Respond. When someone chooses to rape, to grope, to violate someone’s boundaries — to be sexually violent — they should know that there would be swift and proportionate consequences. They should never think for a moment that no one would believe their victim. They should never feel like their community will stay silent even when they know the evil that has been committed. They should never know that their victim, in seeking help from the community, will be shamed and embarrassed and disrespected all while sparkly posters cover the walls of the institution that has failed them. If basic human empathy is not enough to keep that malice in check, social convention, law and policies from relevant institutions should step up for once and try to fulfill that role. If an institution claims to stand with survivors, it needs to do so in more than just words. It needs to understand the social role it plays in regulating behaviour. It needs to develop values and stick to them.
To speak colloquially, institutions need to grow a pair and prioritize the health and wellness of the community over whatever flimsy reason it is that keeps rapists on campus. It is within their scope to remove a sexually violent person from campus should a thorough investigation find they are more likely than not in breach of that institution’s sexual assault and harassment policies.
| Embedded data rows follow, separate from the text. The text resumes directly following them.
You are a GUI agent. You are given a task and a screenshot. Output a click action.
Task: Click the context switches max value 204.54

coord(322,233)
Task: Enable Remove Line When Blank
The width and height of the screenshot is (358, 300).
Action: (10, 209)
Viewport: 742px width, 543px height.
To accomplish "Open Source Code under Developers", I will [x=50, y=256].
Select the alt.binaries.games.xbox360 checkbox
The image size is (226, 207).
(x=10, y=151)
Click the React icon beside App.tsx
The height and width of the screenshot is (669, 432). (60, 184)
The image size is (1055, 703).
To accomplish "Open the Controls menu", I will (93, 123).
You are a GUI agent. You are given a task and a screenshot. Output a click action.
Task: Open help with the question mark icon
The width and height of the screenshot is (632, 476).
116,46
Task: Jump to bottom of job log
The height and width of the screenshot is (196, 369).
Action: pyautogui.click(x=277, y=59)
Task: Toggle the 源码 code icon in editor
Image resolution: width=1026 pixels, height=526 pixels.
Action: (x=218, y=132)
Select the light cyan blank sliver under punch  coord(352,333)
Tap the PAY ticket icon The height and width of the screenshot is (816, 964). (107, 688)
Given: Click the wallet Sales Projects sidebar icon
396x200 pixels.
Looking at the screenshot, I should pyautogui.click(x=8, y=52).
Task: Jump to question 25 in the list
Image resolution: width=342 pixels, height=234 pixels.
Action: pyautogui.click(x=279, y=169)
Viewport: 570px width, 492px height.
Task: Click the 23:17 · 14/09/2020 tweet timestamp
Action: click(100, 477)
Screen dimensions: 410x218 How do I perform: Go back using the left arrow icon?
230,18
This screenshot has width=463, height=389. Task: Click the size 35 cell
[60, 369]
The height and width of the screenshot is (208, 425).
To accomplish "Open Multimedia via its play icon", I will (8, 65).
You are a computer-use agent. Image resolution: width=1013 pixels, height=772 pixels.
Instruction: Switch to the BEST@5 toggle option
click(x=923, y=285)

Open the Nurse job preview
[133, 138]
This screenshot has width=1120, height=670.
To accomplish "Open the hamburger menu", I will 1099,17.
Yet, even in cases of egregious violence and disregard for human life, we often do not remove rapists. We do not take away the access to vulnerable people we have given to them on a silver platter. We silence survivors. We tell those who question our surface level prevention campaigns that this is how we stop sexual violence, that the experiences of survivors are worthless and that a handful of professionals who have never been where these victims stand know better. We tell victims whose assailants remain free to cause harm however they choose across the campus where security cameras are but refuse to simply exercise a right we hold to remove the threat. What message does that send? That we only care about survivors if they are harmed again? That all survivors can do is try to be harmed where a camera can catch it?
If a survivor comes to us and tells us what they have been through, the bare minimum we can do is listen. They should not feel that they have to be the perfect, virtuous victim who is only reporting to prevent future harm — they should be able to report what happened to them because it was unacceptable in and of itself. They should be able to be angry.
If a survivor is harmed again on campus, it does not mean they are finally worth listening to. It means we failed to keep them safe, failed to respond the first time. It means we failed.